È un passaggio fondamentale per chi, come lei, utilizza materiale di recupero. Ovvero riassembla con acqua i resti non cotti di altre lavorazioni, per poterli riutilizzare. Attraverso il Kikuneri, si elimina l’aria in eccesso dall’argilla. Evitando così la creazione di bolle o addirittura di spaccature durante la cottura.
Terminato questo trattamento, si passa poi alla fase del tornio. Se quanto fatto finora era la parte più faticosa del procedimento, come ci dice Yuka, ciò che viene adesso è la più complicata e delicata. E, anche per questo, i giapponesi hanno un singolare modo di dire.
“Questo procedimento ha un nome giapponese che si traduce con ‘uccidere l’argilla’”, ci dice. Si tratta di una tecnica che serve a posizionare l’argilla e farla rimanere nel centro del tornio, bilanciando la forza centrifuga. In questo senso, ‘uccidere’ va inteso come piegare l’argilla alla propria volontà. Comandarla e indirizzarla.

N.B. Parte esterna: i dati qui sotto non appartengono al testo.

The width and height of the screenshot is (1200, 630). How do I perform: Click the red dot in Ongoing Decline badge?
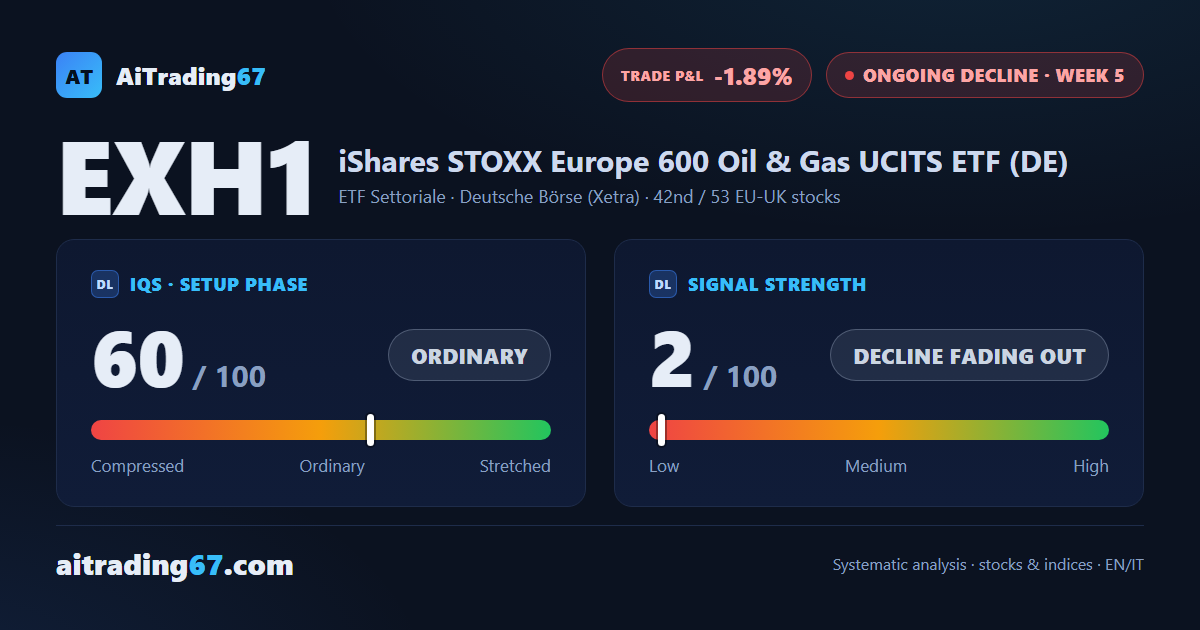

Per creare un singolo vaso, il processo è abbastanza lungo. Ci vogliono almeno un paio di settimane affinché si riesca ad ultimarlo. Anche perché l’argilla ha bisogno di tempi tecnici per l’asciugatura, che deve avvenire in maniera graduale per evitare spaccature. Va poi incontro a diverse cotture. Yuka, nel suo forno, ne fa prima una a 850 gradi. Pulisce e applica lo smalto. Dopodiché ne fa una seconda a 1250 gradi, per poi fare un’altra applicazione di smalto e correggere le eventuali colature.
Lasciando agire i suoi smalti con tempistiche diverse, Yuka riesce tuttavia ad ottenere da questi colori più o meno decisi impressi sulle ceramiche. Attraverso l’applicazione e l’interazione fra smalti diversi, reazioni chimiche creano colorazioni e fantasie sempre nuove. Ed è anche questo che affascina Yuka nel suo lavoro.
“Si può partire da un’idea di fondo, per immaginare come vorrai venga fuori il tuo oggetto”, ci spiega. “Ma non sarà mai esattamente come te lo aspetti. È questo che rende tutto affascinante e sorprendente. Perché nulla è mai scontato!”
Guardandosi attorno, non si può che darle ragione. Ogni fantasia creata da Yuka è come fosse stata in movimento un attimo prima di cristallizzarsi. Creando scenari rilassanti e di una bellezza ipnotica.
Lasciamo questo posto incantato e Yuka alle sue creazioni. Aspettando di vedere presto i suoi ultimi capolavori.